— Source extract —
Firstly, I want to ask - when Alex says Combat should be weaker because it's cheaper, he means the idea that you would use less ships because you rely on your flagship more, correct? If that's the case, I don't think that's correct. I enjoyed Starsector before the combat skill changes and I still thoroughly enjoy the game! However, as it stands now I wouldn't call a combat path cheaper. If you want to face end-game fleets, it's impossible to do a combat-focused player build without investing in a large fleet or investing in a very long, drawn out battles.

Ah - what I mean is it's cheaper when it's smaller scale, and if it was also cheaper on a larger scale, than that would be its own problem. So, we're pretty much saying the same thing.


I had that happen a lot when playing as the Knights Templar using only those Crusader cruisers, trying to save on supply costs by only deploying a cruiser. There would only be like two frigates and one destroyer left, but they would refuse to fight until their CR got low. That was a pretty special case, what with playing a mod not even designed to be played by the player, but yeah it's really frustrating.

Yeah, I've got a TODO item somewhere to help address this. It's a gradual process, weeding out these special cases - it's gotten better than it was before, and hopefully it'll get better still.



When you say "I want to have separate trees for combat and fleet skills," I hear "I want a combat skill build but I'm going to choose the best build available to me, and that build's a support/utility role with officers doing the actual fighting. So can you please force us to get some combat skills so that I can play how I want to without feeling like I'm using a sub-optimal strategy." But for me, a support player by choice, that sounds like being forced to take half of a build that I really enjoy and put it toward a playstyle I don't much want.

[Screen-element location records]
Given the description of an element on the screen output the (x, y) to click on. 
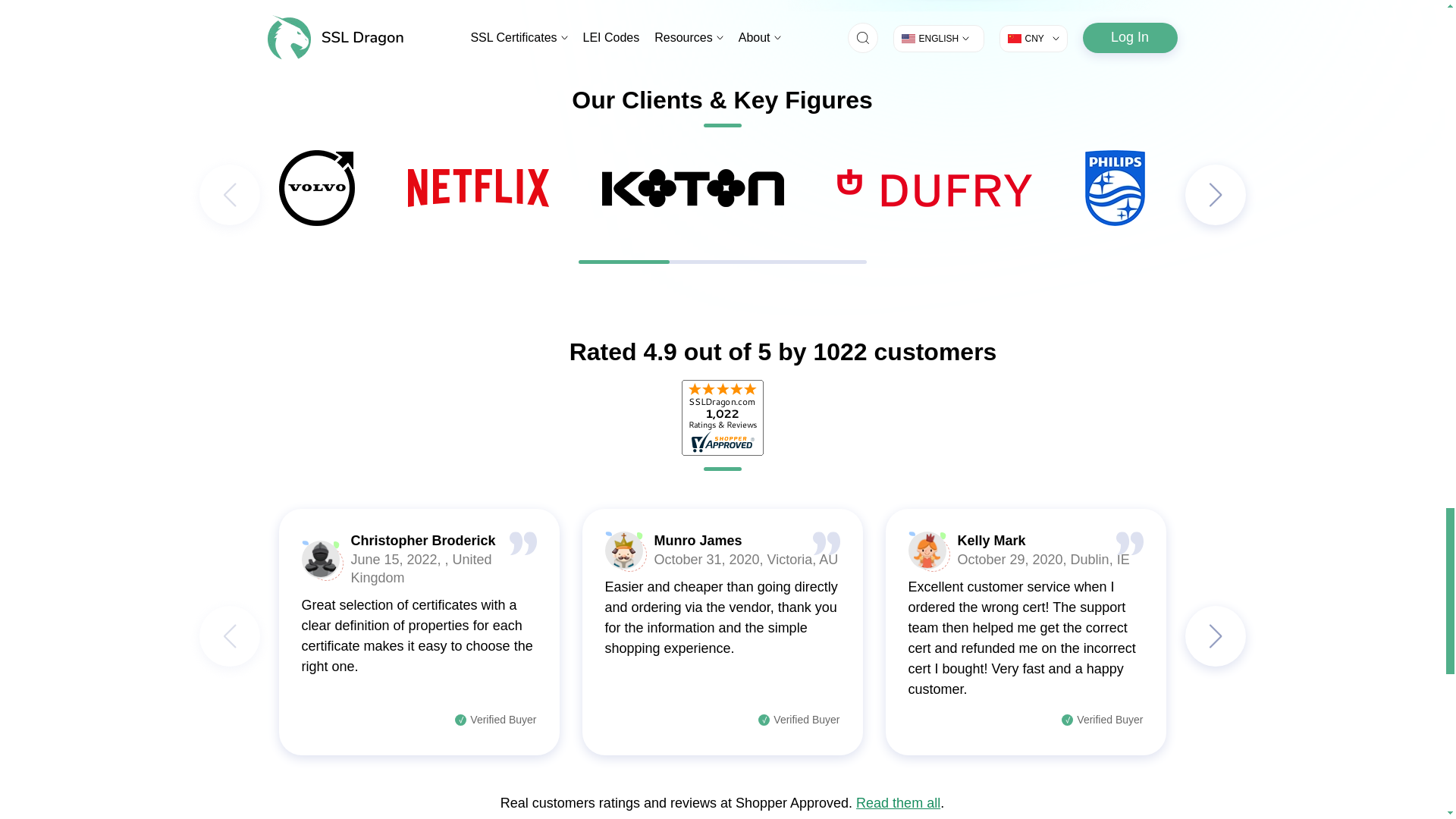
Rating of this product is 4.9 out of 5. (505, 351)
Given the description of an element on the screen output the (x, y) to click on. 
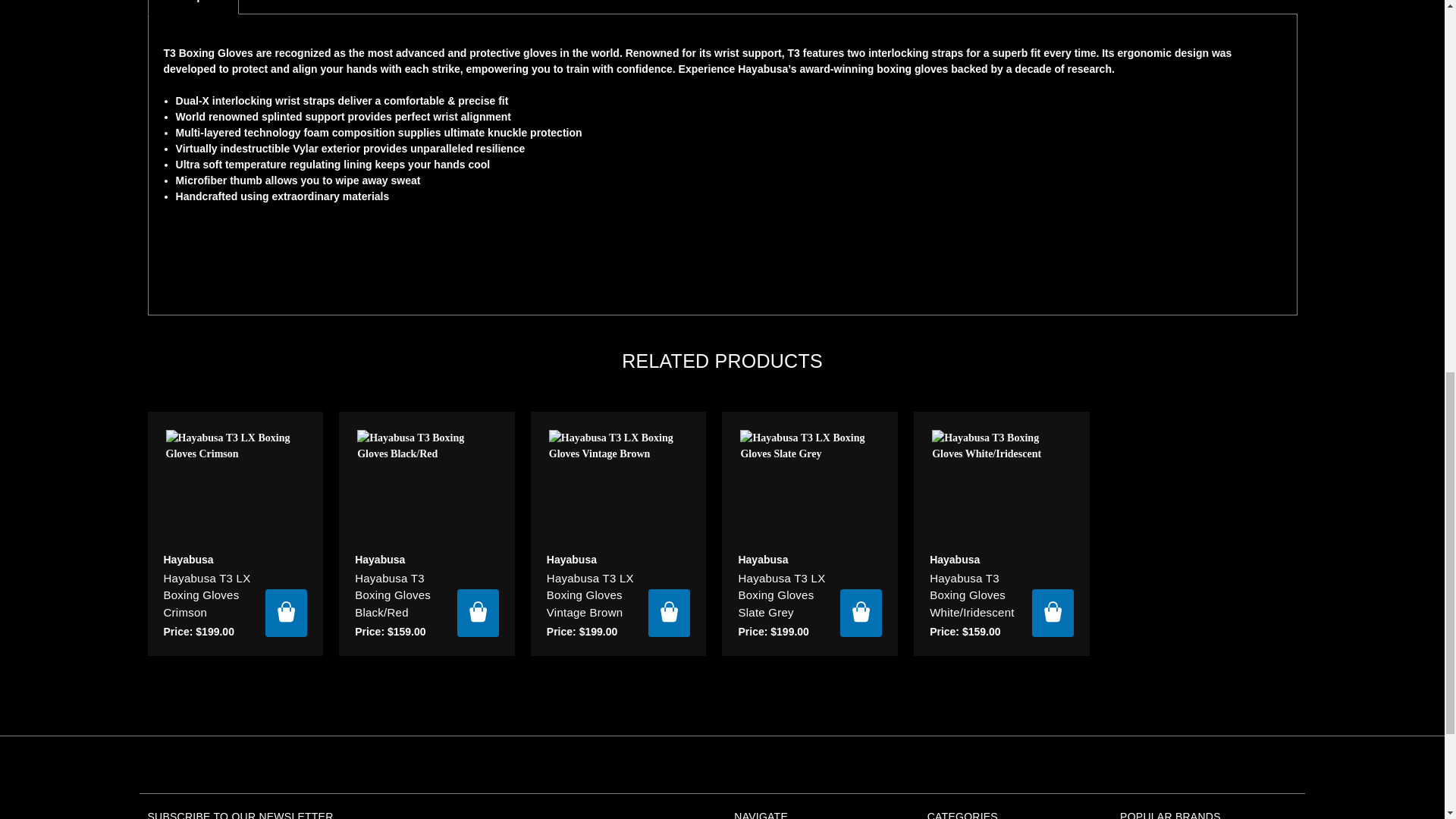
Hayabusa T3 LX Boxing Gloves Slate Grey (809, 485)
Hayabusa T3 LX Boxing Gloves Vintage Brown (618, 485)
Hayabusa T3 LX Boxing Gloves Crimson (234, 485)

— Directive A —
List every class of ship that the Starsector discussion names.
— Directive B —
Answer these questions from the Starsector discussion:
(i) Which game does the first writer say they enjoyed before the combat skill changes?
(ii) Which faction was the player using when the remaining enemy ships refused to fight?
(iii) How does the writer of the final paragraph describe their own playstyle?
— Directive C —
Translate this sentence from the Starsector discussion into Spanish: "It's a gradual process, weeding out these special cases - it's gotten better than it was before, and hopefully it'll get better still."

— Worked answer A —
cruiser
frigate
destroyer

— Worked answer B —
(i) Starsector
(ii) The Knights Templar
(iii) As a support player by choice

— Worked answer C —
Es un proceso gradual, ir eliminando estos casos especiales; ha mejorado respecto a como estaba antes y, con suerte, mejorará aún más.